On Friday (5 April), it emerged that home routers such as those manufactured by D-Link were being targeted by DNS hijacking. Security researchers at Bad Packets identified three waves which took place between December last year and the end of March this year, detailed in a blog. But also on 5 April, researchers at Ixia identified a new wave of DNS hijacking and detected two additional rogue DNS servers: 126.96.36.199 and 188.8.131.52.
What is happening?
Hackers are orchestrating these attacks in the hope that users will be fooled by an unauthorized version of a well-known website. Once a person enters their details, they can subsequently be stolen by attackers. “The purpose of these attacks is to modify DNS settings in the routers to point to unauthorized webpages that skim user input data,” says Mihai Vasilescu senior security research engineer in a blog. “When end users try to access a targeted website, they will land on a webpage designed to look like the original but is controlled by the attacker.”

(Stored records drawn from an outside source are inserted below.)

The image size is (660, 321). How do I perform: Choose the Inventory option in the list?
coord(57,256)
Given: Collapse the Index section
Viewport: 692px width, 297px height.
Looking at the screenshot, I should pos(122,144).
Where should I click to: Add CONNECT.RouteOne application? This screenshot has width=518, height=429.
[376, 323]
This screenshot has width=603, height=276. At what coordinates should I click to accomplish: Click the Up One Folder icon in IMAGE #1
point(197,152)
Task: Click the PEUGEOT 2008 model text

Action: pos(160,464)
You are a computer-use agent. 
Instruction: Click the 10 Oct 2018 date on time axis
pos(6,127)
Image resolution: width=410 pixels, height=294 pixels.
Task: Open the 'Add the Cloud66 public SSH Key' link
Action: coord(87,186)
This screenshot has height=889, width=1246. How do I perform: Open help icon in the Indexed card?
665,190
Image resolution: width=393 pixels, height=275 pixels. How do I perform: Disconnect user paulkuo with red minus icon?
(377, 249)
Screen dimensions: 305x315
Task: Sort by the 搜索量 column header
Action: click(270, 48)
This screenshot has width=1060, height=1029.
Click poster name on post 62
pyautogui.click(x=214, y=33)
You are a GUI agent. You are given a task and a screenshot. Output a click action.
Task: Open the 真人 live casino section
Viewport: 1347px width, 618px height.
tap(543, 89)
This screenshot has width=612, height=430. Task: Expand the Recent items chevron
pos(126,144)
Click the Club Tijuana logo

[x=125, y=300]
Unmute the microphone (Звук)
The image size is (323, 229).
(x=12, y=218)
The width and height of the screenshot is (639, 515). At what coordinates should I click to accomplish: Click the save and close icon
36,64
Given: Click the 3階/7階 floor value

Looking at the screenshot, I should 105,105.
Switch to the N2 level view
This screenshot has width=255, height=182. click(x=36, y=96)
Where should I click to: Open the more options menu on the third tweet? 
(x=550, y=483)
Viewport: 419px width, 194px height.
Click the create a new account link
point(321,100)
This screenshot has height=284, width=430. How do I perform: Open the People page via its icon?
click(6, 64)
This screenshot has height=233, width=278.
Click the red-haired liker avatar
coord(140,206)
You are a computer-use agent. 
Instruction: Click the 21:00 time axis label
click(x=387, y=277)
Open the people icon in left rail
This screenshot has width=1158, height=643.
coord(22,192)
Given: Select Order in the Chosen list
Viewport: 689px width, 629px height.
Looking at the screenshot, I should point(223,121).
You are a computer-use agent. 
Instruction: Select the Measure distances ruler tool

As Vasilescu points out, a malicious adversary able to intercept your requests could send faked DNS responses pointing you to a malicious server hosting a fake bank login page. “That server would then grab your credentials, giving the attacker access to your bank accounts.”
Which sites are being targeted?
According to Ixia researchers, the attackers seem to have three types of targets. Global internet-based enterprises, local hosting providers and financial intuitions based in Brazil.